Con la crisi economica creata da Covid, riprende la tratta del sesso e della mano d’opera.

Abbandono scolastico

Al termine della pandemia, secondo Unesco potrebbero non tornare a scuola più di 11 milioni di ragazze, 20 milioni secondo Malala Fund.

Di tutte, questa involuzione si dimostrerà la più rilevante.

Quando le ragazze sono istruite, conoscono i loro diritti e sanno cosa chiedere.

Hanno la possibilità di trovare un lavoro e di prendersi cura delle loro famiglie.

Quando invece non possono accedere all’istruzione, diventano un peso finanziario per le loro famiglie e sono spesso costrette a matrimoni precoci.

Questo ha conseguenze particolari per quanto riguarda le mutilazioni genitali femminili (MGF).

Spesso, i padri accettano di non sottoporre le loro figlie a questo procedimento perché, grazie all’istruzione, le figlie possono diventare fonti di reddito.

Ma, se non c’è istruzione, riprendono le abitudini tradizionali, in modo da poter cedere le figlie in cambio di dote.

Lavori di cura alla persona

Le donne che si prendono cura delle famiglie, senza pausa o tempo per se stesse rischiano di cadere in stati di esaurimento, ansia e paura.

Ma, mentre si prendono cura di malati, sofferenti o morenti, chi si prende cura di loro?

La situazione degli infermieri negli Stati Uniti, per la maggior parte donne.

I fatti rilevati da interviste realizzate in collaborazione con il maggior e più radicale sindacato degli infermieri, il National Nurses United:

“Per mesi estenuanti turni di 12 ore, con scelte angoscianti e traumatiche, come fossero le “ostetriche della morte”; e mancanza di dispositivi di protezione personale. In alcuni ospedali statunitensi, le infermiere indossavano sacchi della spazzatura invece dei camici e riutilizzavano più volte le maschere monouso; erano costrette a rimanere al lavoro anche se avevano la febbre. Il trattamento delle infermiere che stavano rischiando la loro vita per salvare la nostra è stato un tipo scioccante di violenza e mancanza di rispetto.”

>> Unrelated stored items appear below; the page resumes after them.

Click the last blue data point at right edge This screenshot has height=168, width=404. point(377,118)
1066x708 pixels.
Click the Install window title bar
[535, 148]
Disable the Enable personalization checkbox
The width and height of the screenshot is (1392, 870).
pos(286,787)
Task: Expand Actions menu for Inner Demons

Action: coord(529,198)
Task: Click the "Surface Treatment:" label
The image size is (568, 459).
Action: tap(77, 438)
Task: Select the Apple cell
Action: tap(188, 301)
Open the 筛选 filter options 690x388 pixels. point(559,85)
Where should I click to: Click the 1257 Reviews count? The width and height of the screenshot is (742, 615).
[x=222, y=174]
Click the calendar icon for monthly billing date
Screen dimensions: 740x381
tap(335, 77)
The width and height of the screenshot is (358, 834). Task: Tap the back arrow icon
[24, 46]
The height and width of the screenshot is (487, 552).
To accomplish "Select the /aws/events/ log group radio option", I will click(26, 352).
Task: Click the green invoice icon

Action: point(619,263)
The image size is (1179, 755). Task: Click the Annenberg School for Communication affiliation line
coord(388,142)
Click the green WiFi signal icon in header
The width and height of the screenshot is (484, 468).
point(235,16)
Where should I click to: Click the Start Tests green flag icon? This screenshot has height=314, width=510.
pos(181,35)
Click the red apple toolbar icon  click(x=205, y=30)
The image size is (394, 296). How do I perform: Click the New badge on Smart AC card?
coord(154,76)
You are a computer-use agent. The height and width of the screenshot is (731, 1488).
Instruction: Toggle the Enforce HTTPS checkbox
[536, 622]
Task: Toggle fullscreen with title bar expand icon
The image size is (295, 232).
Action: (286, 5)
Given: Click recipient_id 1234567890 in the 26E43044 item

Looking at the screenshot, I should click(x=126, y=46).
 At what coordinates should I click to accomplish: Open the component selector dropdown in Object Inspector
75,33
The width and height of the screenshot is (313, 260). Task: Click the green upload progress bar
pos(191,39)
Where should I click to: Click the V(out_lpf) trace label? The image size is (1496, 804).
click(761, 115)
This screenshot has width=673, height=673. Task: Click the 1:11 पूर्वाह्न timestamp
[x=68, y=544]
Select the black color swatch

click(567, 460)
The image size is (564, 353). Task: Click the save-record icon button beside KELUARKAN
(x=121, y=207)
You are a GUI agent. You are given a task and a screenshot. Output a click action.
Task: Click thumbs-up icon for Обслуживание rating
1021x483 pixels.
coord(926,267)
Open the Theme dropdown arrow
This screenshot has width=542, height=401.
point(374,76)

Lavori nei magazzini, nell’industria alimentare, ristorazione, agricoltura…

Ma ci sono molte altre aree di lavoro in cui le donne sono state lasciate senza protezione, dalle magazziniere che imballano e spediscono le nostre merci, alle donne che lavorano nell’industria alimentare, lavorazione pollame e carne, stipate in una vicinanza pericolosa e costrette a rimanere al lavoro anche quando sono malate.

Uno degli eventi più scandalosi è stato il caso delle lavoratrici dei ristoranti “con mancia” negli Stati Uniti, il cui contratto prevede che vengano pagate con un salario scandalosamente basso, 2,13 dollari all’ora, lo stesso negli ultimi 22 anni.

Con la pandemia non è diminuito solo il lavoro, ma anche le mance sono diminuite notevolmente per queste donne.

A questo si è aggiunto un nuovo degrado, le “molestie delle maschere”: i clienti maschi insistono che le cameriere si tolgano la maschera per poter determinare se e quanto dar loro la mancia in base al loro aspetto.

Sono diminuite le protezioni per le lavoratrici agricole negli Stati Uniti.

Il direttore esecutivo di Alianza Nacional de Campesinas Mily Treviño-Sauceda, riferisce l’aumento delle pressioni sulle campesinas, le lavoratrici agricole, con un incremento degli incidenti di avvelenamento da pesticidi, abusi sessuali e problemi di stress da calore, e un minor controllo da parte delle agenzie governative o delle forze dell’ordine, a seguito della pandemia Covid-19.

[1] Coniata da Naomi Klein.

[2] Secondo l’attivista Luisa Rizzitelli.